However, as we will see later, compositions will yield different results from those obtained from methods in Part 1 when considering Rényi dp.

### Moment Composition

Claim 22 (Moment Composition Theorem). Let $$M$$ be the adaptive composition of $$M_{1 : k}$$. Suppose for any $$y_{< i}$$, $$M_i(y_{< i})$$ is $$(\lambda, \rho)$$-rdp. Then $$M$$ is $$(\lambda, k\rho)$$-rdp.

Proof. Rather straightforward. As before let $$p_i$$ and $$q_i$$ be the conditional laws of adpative composition of $$M_{1 : i}$$ at $$x$$ and $$x'$$ respectively, and $$p^i$$ and $$q^i$$ be the joint laws of $$M_{1 : i}$$ at $$x$$ and $$x'$$ respectively. Denote

$D_i = \mathbb E \exp((\lambda - 1)\log {p^i(\xi_{1 : i}) \over q^i(\xi_{1 : i})})$

Then

\begin{aligned} D_i &= \mathbb E\mathbb E \left(\exp((\lambda - 1)\log {p_i(\xi_i | \xi_{< i}) \over q_i(\xi_i | \xi_{< i})}) \exp((\lambda - 1)\log {p^{i - 1}(\xi_{< i}) \over q^{i - 1}(\xi_{< i})}) \big| \xi_{< i}\right) \\ &= \mathbb E \mathbb E \left(\exp((\lambda - 1)\log {p_i(\xi_i | \xi_{< i}) \over q_i(\xi_i | \xi_{< i})}) | \xi_{< i}\right) \exp\left((\lambda - 1)\log {p^{i - 1}(\xi_{< i}) \over q^{i - 1}(\xi_{< i})}\right)\\ &\le \mathbb E \exp((\lambda - 1) \rho) \exp\left((\lambda - 1)\log {p^{i - 1}(\xi_{< i}) \over q^{i - 1}(\xi_{< i})}\right)\\ &= \exp((\lambda - 1) \rho) D_{i - 1}. \end{aligned}

Applying this recursively we have

$D_k \le \exp(k(\lambda - 1) \rho),$

and so

$(\lambda - 1)^{-1} \log \mathbb E \exp((\lambda - 1)\log {p^k(\xi_{1 : i}) \over q^k(\xi_{1 : i})}) = (\lambda - 1)^{-1} \log D_k \le k \rho.$

Since this holds for all $$x$$ and $$x'$$, we are done. $$\square$$

This, together with the scaling property of the legendre transformation:

$(k f)^*(x) = k f^*(x / k)$

yields

Claim 23. The $$k$$-fold adaptive composition of $$(\lambda, \rho(\lambda))$$-rdp mechanisms is $$(\epsilon, \exp(- k \kappa^*(\epsilon / k)))$$-dp, where $$\kappa(t) := t \rho(t + 1)$$.

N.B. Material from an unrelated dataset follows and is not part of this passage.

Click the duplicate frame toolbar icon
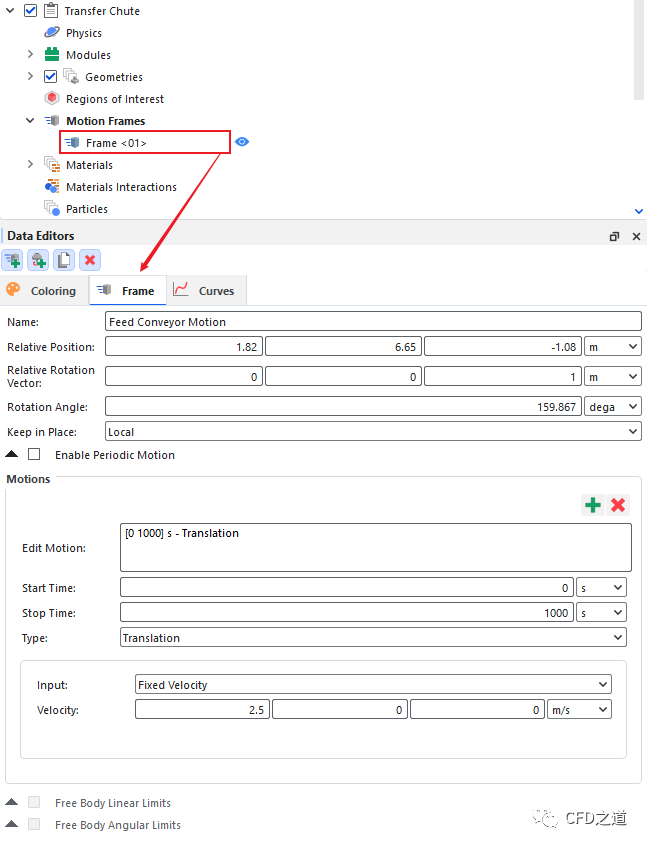Screen dimensions: 647x846 pos(64,261)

Example 3 (Gaussian mechanism). We can apply the above claim to Gaussian mechanism. Again, without loss of generality we assume $$S_f = 1$$. But let us do it manually to get the same results. If we apply the Moment Composition Theorem to the an adaptive composition of Gaussian mechanisms on the same query, then since each $$M_i$$ is $$(\lambda, (2 \sigma^2)^{-1} \lambda)$$-rdp, the composition $$M$$ is $$(\lambda, (2 \sigma^2)^{-1} k \lambda)$$-rdp. Processing this using the Chernoff bound as in the previous example, we have

$\delta = \exp(- ((2 \sigma / \sqrt k)^{-1} - \epsilon \sigma / \sqrt k)^2 / 2),$

Substituting $$\sigma$$ with $$\sigma / \sqrt k$$ in (6.81), we conclude that if

$\sigma > \sqrt k \left(\epsilon^{-1} \sqrt{2 \log \delta^{-1}} + (2 \epsilon)^{- {1 \over 2}}\right)$

then the composition $$M$$ is $$(\epsilon, \delta)$$-dp.

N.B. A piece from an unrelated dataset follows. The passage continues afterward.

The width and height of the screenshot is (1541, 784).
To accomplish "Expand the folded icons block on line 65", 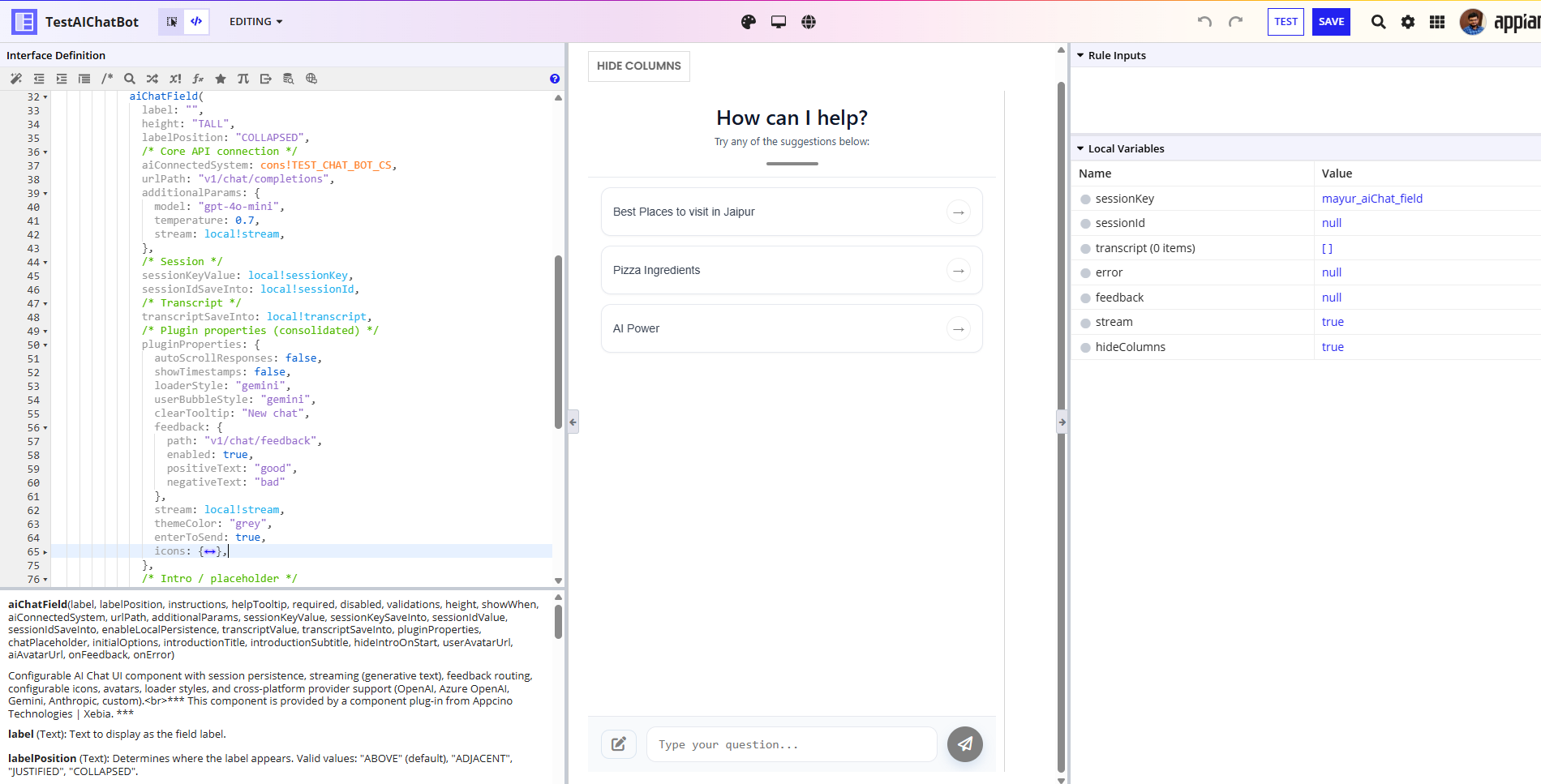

As we will see in the discussions at the end of this post, this result is different from (and probably better than) the one obtained by using the Advanced Composition Theorem (Claim 18).

### Subsampling

We also have a subsampling theorem for the Rényi dp.

Claim 24. Fix $$r \in [0, 1]$$. Let $$m \le n$$ be two nonnegative integers with $$m = r n$$. Let $$N$$ be a $$(\lambda, \rho)$$-rdp machanism on $$X^m$$. Let $$\mathcal I := \{J \subset [n]: |J| = m\}$$ be the set of subsets of $$[n]$$ of size $$m$$. Define mechanism $$M$$ on $$X^n$$ by

$M(x) = N(x_\gamma)$

where $$\gamma$$ is sampled uniformly from $$\mathcal I$$. Then $$M$$ is $$(\lambda, {1 \over \lambda - 1} \log (1 + r(e^{(\lambda - 1) \rho} - 1)))$$-rdp.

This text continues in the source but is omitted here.